3. An engine according to claim 1 or 2, wherein the exhaust gas recirculation system comprises a scrubber (36), preferably the scrubber (36) is a wet scrubber, which scrubber is arranged in the exhaust gas recirculation system downstream of the exhaust gas recirculation heat exchanger (32).

4. An engine according to claim 1, comprising a controller (100) configured to adjust the mass percentage of the recirculated exhaust gas in the scavenging gas to at least 40%, preferably to between 40% and 55%.

5. The engine of claim 4, wherein the controller (100) is configured to control the speed of the blower (75) to adjust the percentage of recirculated exhaust gas in the scavenging gas.

6. A method of operating a large two-stroke turbocharged uniflow scavenged internal combustion engine having a plurality of combustion chambers, the method comprising:

Supplying a carbon-based fuel to the combustion chamber,

Combusting said carbon-based fuel in said combustion chamber, thereby producing an exhaust stream containing carbon dioxide,

Recirculating a first portion of the exhaust stream, and discharging a second portion of the exhaust stream,

Supplying a pressurized flow of scavenging gas to the combustion chamber, the pressurized flow of scavenging gas comprising recirculated exhaust gas,

Cooling a recirculated exhaust gas flow located in an exhaust gas system using a heat exchange medium flow, thereby heating the heat exchange medium flow,

Chemically absorbing carbon dioxide from a second portion of the exhaust stream into solvent by feeding the carbon dioxide lean solvent stream to an absorber (42), and discharging a carbon dioxide rich solvent stream from the absorber (42) to a desorber (66) and reboiler (62) assembly, and

The solvent is heated by feeding at least a portion of the heated heat exchange medium stream to the desorber (66) and reboiler (62) assembly, thereby regenerating carbon-rich solvent in the desorber (66) and reboiler (62) assembly by heating.

7. The method according to claim 6, the method comprising: at least 40% by mass of the exhaust gas stream is recirculated, preferably at least 40% to 55% by mass of the exhaust gas stream is recirculated.

8. The method according to claim 6 or 7, the method comprising: the speed of a blower (36) located in the exhaust gas recirculation system is controlled to adjust the percentage of recirculated exhaust gas in the pressurized scavenging gas.

9. The method according to claim 6, the method comprising: the gas stream containing carbon dioxide and water vapour or steam produced in the desorber (66) is fed to a separator (69), preferably a separation drum, to separate the carbon dioxide from water vapour or steam to obtain a gas stream mainly containing carbon dioxide and a liquid stream mainly containing water.

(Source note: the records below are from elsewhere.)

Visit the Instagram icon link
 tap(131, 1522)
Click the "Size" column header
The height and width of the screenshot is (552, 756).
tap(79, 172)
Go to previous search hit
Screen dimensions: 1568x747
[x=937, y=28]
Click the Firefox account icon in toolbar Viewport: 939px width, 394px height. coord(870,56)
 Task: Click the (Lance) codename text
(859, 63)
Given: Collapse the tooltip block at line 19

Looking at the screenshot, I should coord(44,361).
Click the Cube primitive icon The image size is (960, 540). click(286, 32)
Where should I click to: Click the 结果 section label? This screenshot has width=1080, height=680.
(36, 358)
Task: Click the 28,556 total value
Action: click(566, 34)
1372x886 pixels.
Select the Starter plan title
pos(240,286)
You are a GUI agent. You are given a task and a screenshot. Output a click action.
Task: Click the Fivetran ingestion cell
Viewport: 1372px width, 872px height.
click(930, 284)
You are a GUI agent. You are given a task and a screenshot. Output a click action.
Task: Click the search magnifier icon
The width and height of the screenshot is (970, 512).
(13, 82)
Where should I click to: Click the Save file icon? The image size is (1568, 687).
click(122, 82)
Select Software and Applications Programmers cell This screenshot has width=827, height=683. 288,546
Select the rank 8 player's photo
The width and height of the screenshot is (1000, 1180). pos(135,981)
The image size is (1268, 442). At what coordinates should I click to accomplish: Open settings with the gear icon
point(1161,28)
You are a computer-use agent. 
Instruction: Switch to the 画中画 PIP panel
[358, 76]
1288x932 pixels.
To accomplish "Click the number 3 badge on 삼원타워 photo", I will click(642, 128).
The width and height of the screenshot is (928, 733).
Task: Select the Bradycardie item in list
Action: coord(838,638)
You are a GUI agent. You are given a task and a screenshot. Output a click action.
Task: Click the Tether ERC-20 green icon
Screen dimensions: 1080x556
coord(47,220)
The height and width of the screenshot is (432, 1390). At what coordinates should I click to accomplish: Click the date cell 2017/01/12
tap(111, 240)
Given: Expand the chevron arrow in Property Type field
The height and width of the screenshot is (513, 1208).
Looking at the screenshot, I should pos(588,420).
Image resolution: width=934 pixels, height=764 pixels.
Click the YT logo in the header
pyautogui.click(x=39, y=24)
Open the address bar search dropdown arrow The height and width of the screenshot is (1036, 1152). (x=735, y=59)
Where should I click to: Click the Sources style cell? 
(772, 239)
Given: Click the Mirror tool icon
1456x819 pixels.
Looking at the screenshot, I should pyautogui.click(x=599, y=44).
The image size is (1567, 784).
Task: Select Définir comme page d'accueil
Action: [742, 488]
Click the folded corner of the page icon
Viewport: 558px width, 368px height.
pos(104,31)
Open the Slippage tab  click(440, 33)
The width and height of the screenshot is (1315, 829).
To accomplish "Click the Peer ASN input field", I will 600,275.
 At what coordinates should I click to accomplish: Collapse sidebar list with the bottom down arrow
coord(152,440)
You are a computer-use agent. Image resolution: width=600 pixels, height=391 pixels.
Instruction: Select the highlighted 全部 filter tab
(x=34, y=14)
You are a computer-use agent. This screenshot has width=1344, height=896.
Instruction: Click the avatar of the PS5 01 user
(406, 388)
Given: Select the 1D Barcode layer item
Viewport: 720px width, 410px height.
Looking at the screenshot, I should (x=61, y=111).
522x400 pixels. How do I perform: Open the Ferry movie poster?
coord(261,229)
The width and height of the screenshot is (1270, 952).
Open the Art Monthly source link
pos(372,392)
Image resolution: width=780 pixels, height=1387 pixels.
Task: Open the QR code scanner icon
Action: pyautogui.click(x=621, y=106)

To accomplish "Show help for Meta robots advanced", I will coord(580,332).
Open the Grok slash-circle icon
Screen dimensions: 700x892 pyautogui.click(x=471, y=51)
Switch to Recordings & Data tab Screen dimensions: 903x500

10. The method according to claim 9, the method comprising: feeding a gas stream mainly comprising carbon dioxide to a liquefaction unit (70) and liquefying the gas stream mainly comprising carbon dioxide to obtain a liquefied carbon dioxide stream, preferably the method comprises: the liquefied carbon dioxide stream is directed to a liquefied carbon dioxide storage unit (85).

11. The method according to claim 6, the method comprising: heat is extracted from the recirculated exhaust gas in the exhaust gas recirculation system using an exhaust gas recirculation heat exchanger (32) located in the exhaust gas recirculation system, whereby heat is exchanged between the exhaust gas in the exhaust gas recirculation system and a heat exchange medium, whereby the exhaust gas in the exhaust gas recirculation system is cooled and the heat exchange medium is heated, and whereby heat is exchanged between the solvent and the heated heat exchange medium, whereby the solvent is heated and the heat exchange medium is cooled.